== PROBLEM ==
Search the lines of the records for the word "Task", and copy every line that has it.

== PROVIDED DATA ==
*** Begin section ***
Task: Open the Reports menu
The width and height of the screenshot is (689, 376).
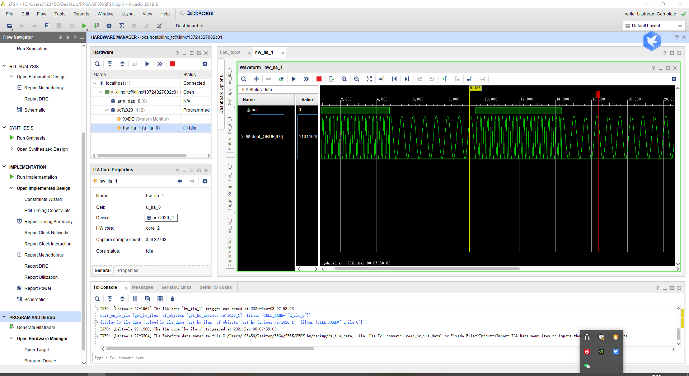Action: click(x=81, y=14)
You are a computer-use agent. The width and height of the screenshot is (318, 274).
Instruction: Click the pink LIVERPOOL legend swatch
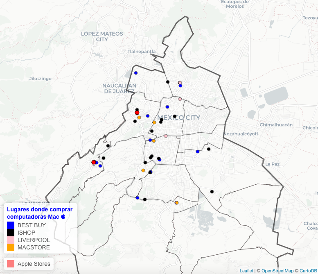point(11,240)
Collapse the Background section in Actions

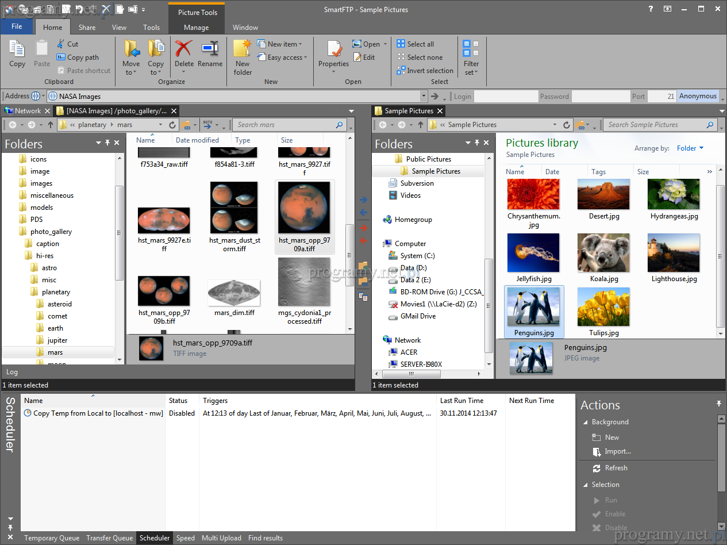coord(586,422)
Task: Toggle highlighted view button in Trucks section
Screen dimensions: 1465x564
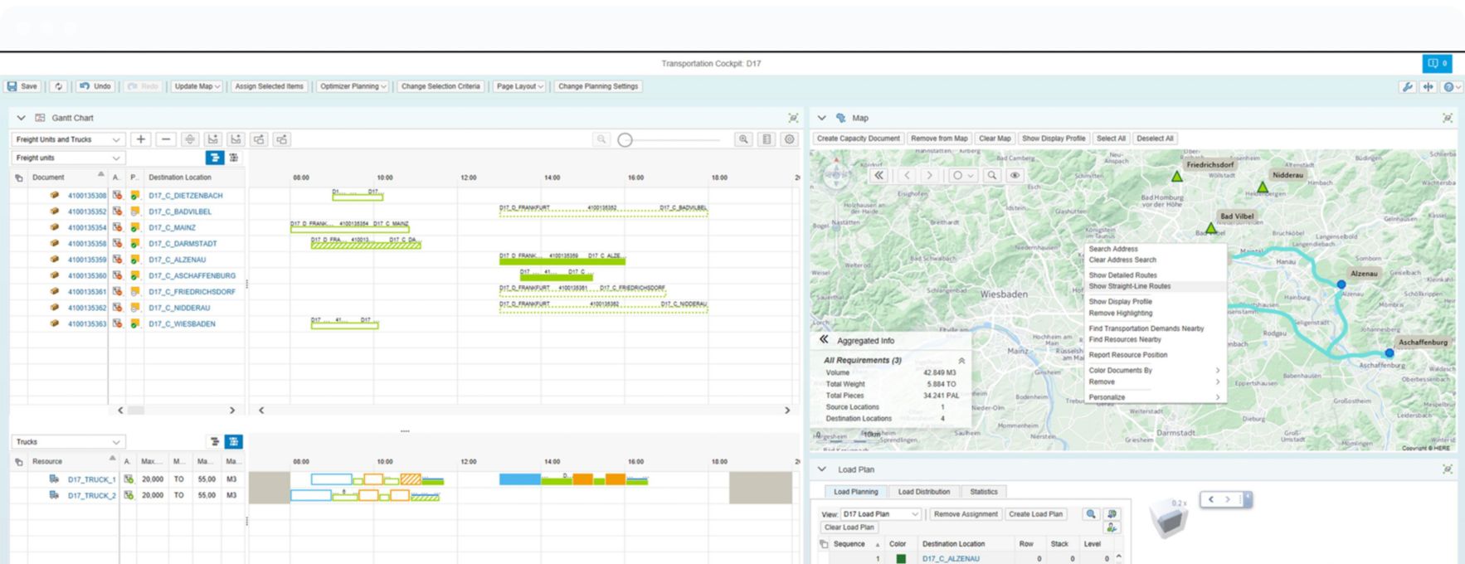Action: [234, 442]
*** End section ***
*** Begin section ***
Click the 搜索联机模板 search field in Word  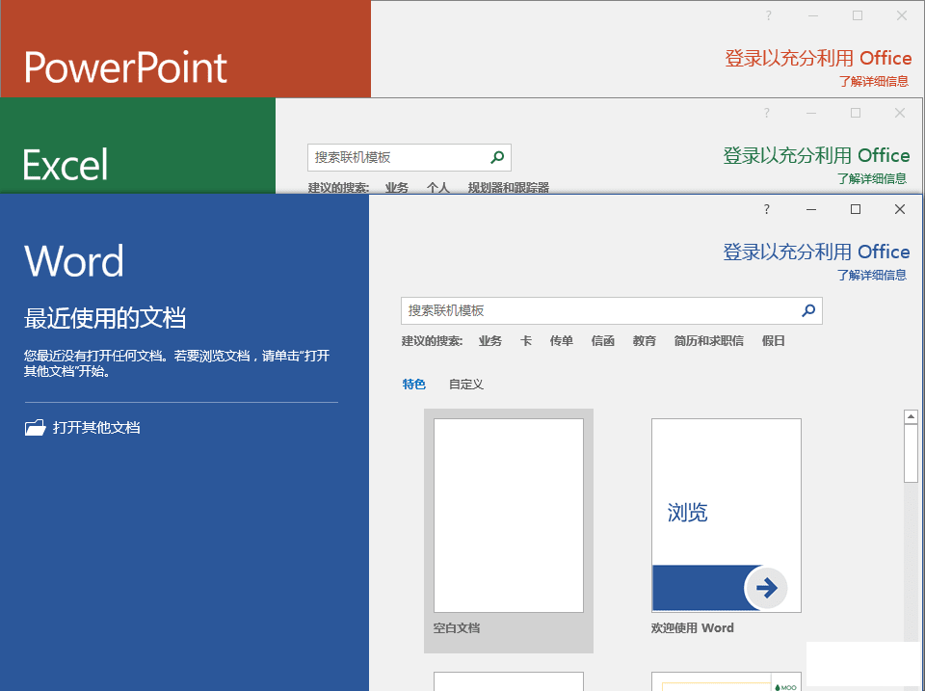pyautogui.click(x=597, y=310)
*** End section ***
== RESULT ==
Task: Open the Reports menu
Task: Toggle highlighted view button in Trucks section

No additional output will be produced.